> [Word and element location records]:
--*--

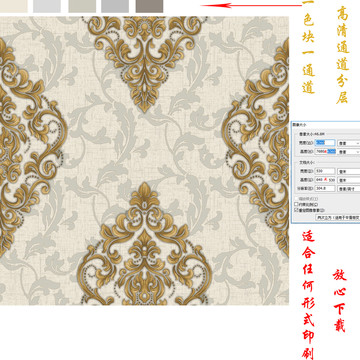Image resolution: width=360 pixels, height=360 pixels.
Task: Pick the greenish-gray color swatch
Action: (x=82, y=6)
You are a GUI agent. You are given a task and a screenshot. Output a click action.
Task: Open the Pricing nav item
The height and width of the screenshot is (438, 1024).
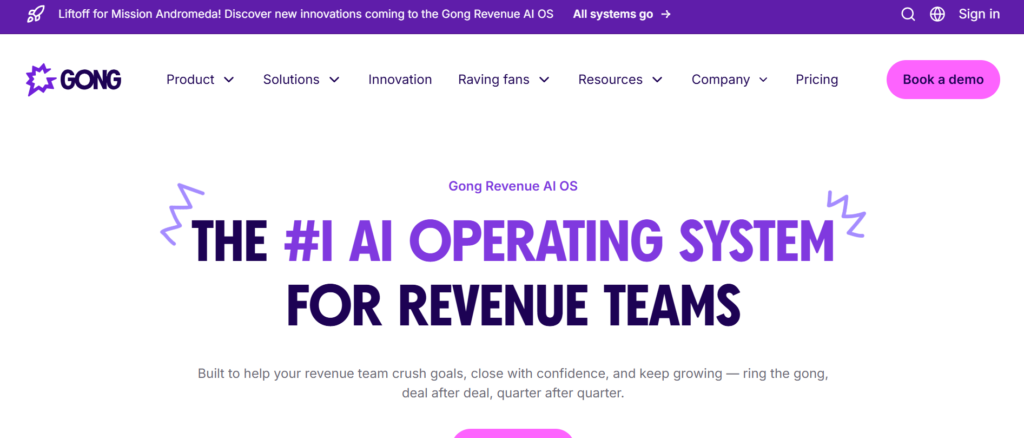(x=817, y=80)
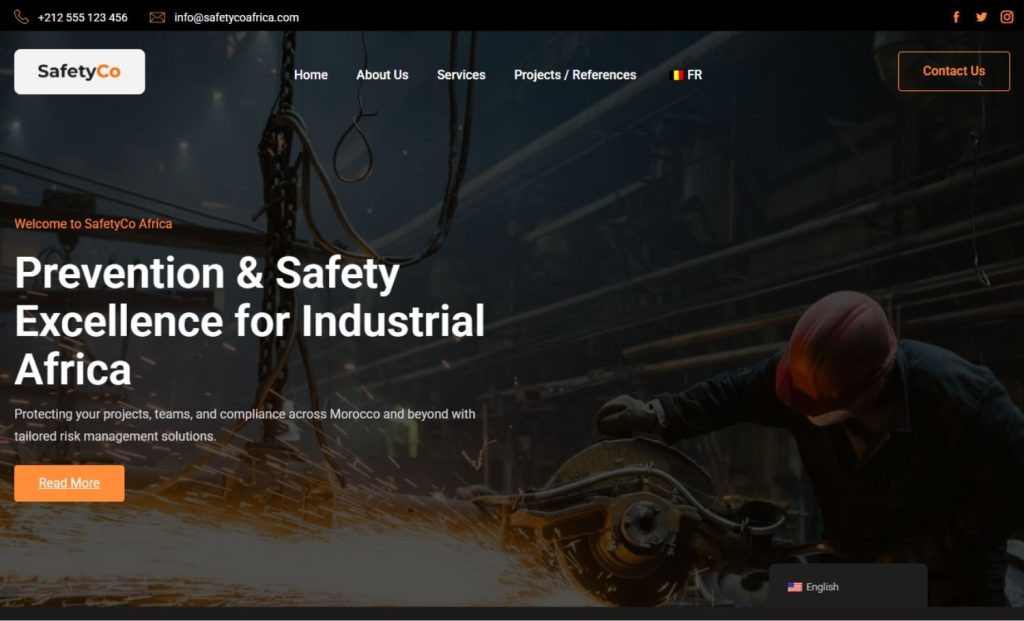Click the orange Read More button
1024x621 pixels.
69,483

--*--

> [Exercise]: Pull every line from the records above word for word, leaving out the pictures.

> [Response]:
Image resolution: width=360 pixels, height=360 pixels.
Task: Pick the greenish-gray color swatch
Action: (x=82, y=6)
You are a GUI agent. You are given a task and a screenshot. Output a click action.
Task: Open the Pricing nav item
The height and width of the screenshot is (438, 1024).
(x=817, y=80)
Click the orange Read More button
1024x621 pixels.
69,483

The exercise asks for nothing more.